Records START

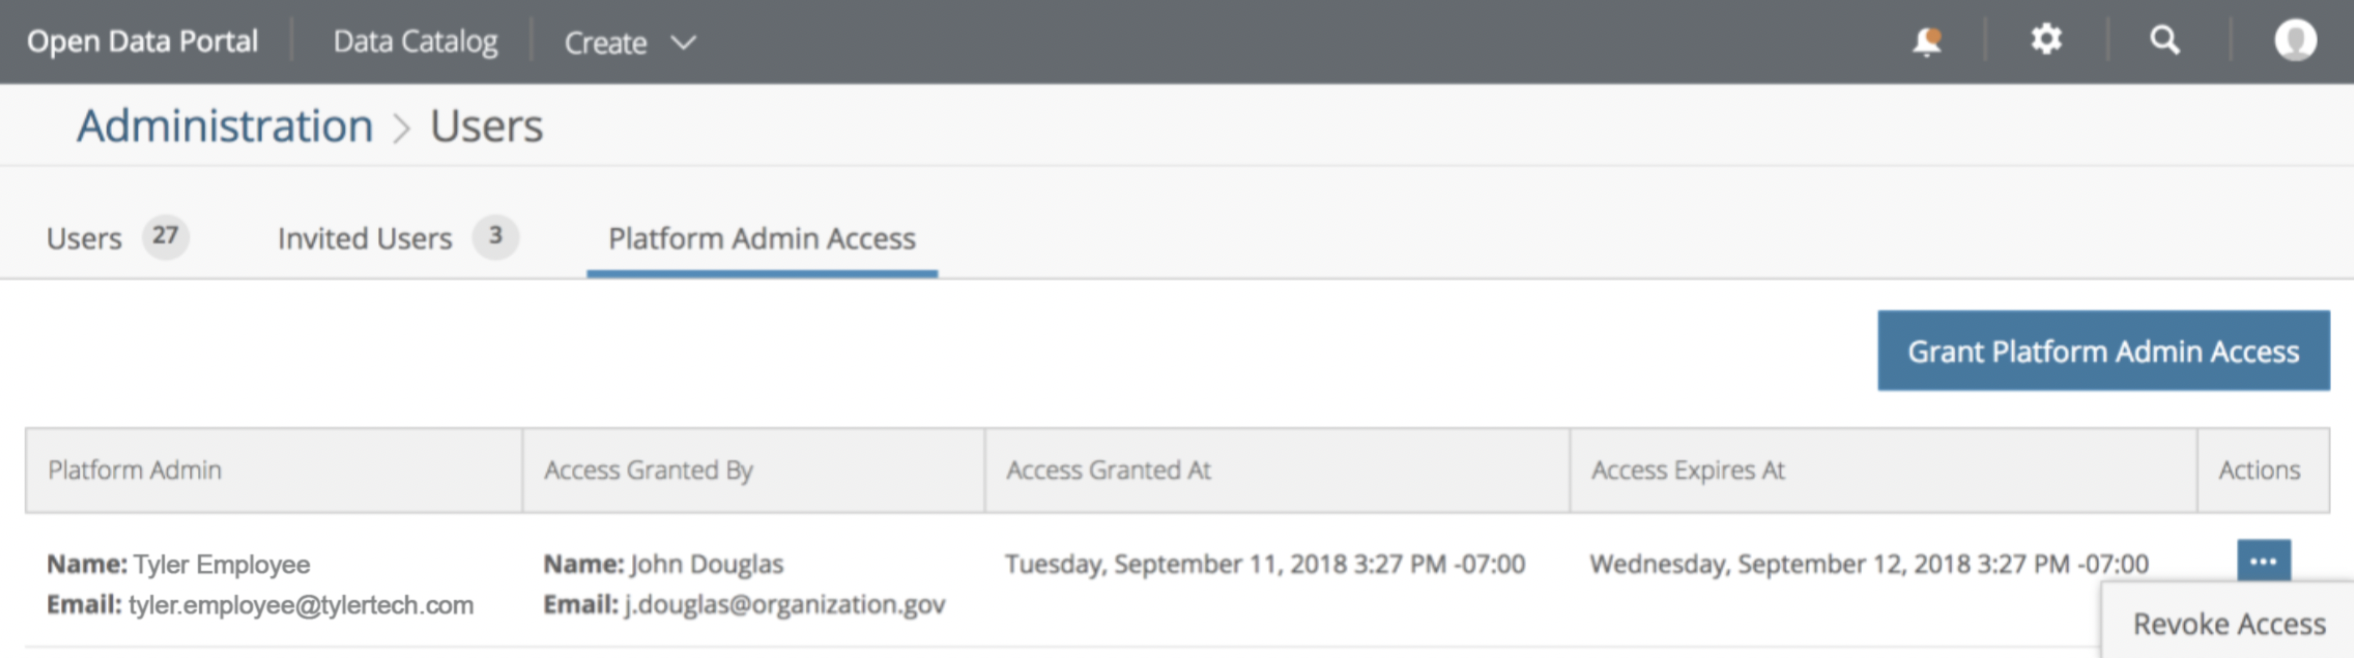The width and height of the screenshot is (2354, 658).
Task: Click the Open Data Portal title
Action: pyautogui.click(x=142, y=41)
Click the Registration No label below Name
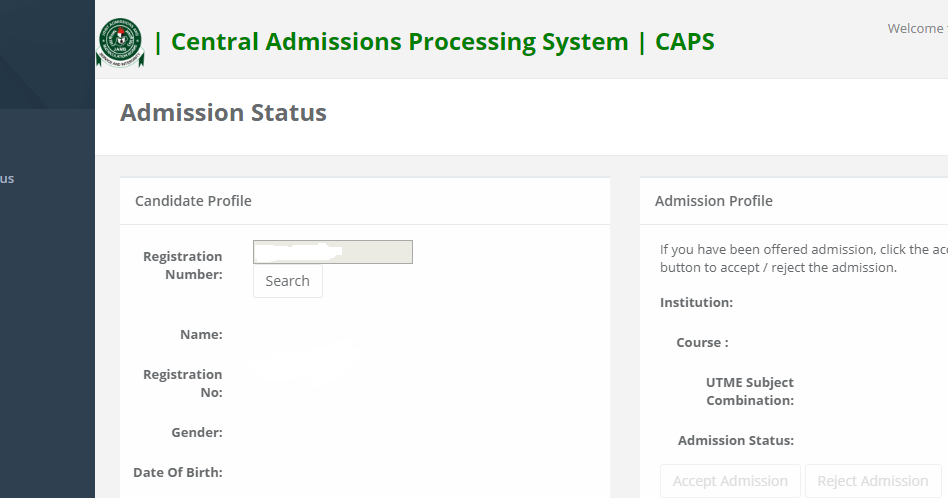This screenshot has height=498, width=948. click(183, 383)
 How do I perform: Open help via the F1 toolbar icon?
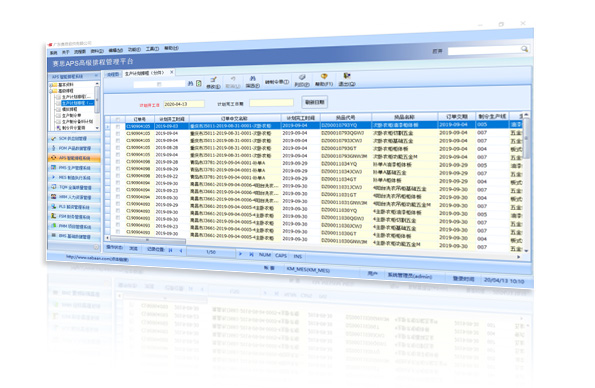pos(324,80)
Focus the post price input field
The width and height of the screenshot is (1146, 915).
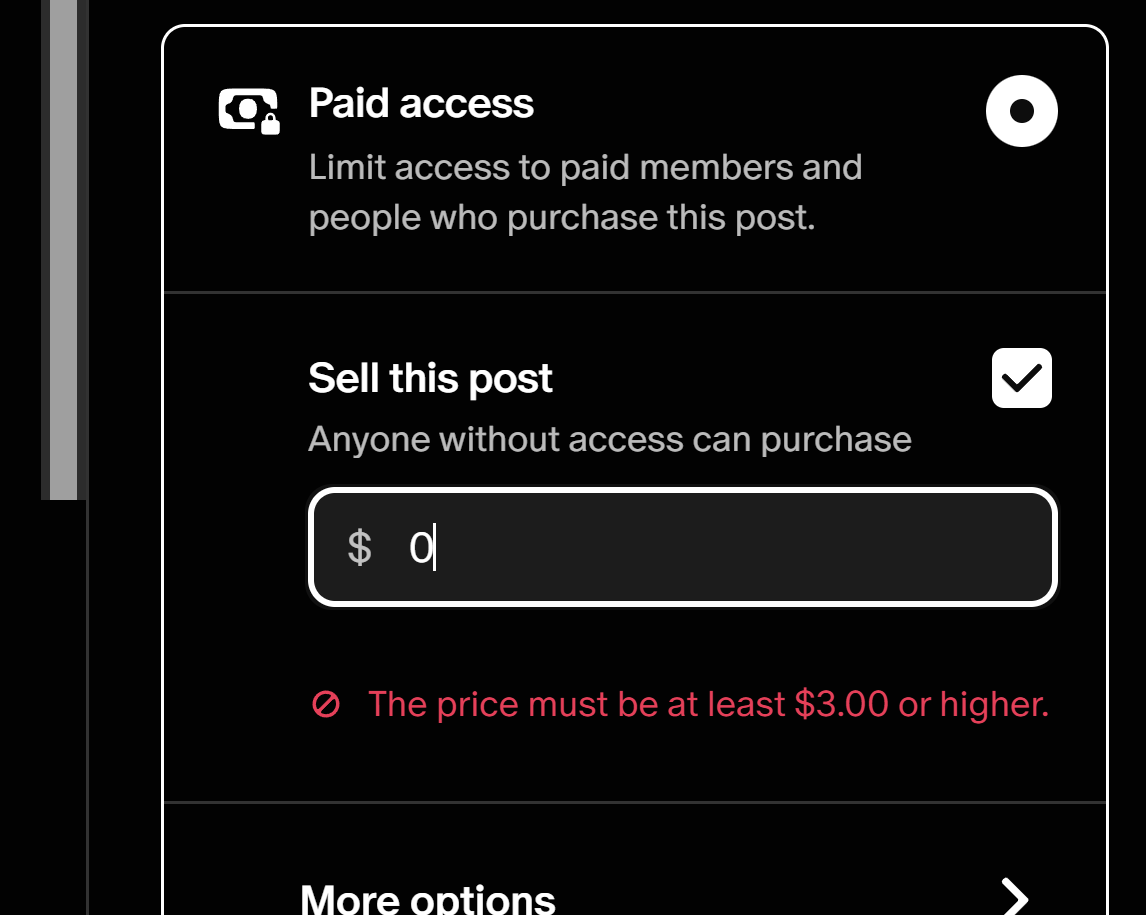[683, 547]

Records END

§ **Activity**
Find the line that contains "Click the Registration No label below Name", then write out that line and each one after it, exactly and with nothing else, through the end of the entries above, without the pictures.

§ **Worked solution**
Click the Registration No label below Name
This screenshot has height=498, width=948. click(183, 383)
 How do I perform: Open help via the F1 toolbar icon?
pos(324,80)
Focus the post price input field
The width and height of the screenshot is (1146, 915).
[683, 547]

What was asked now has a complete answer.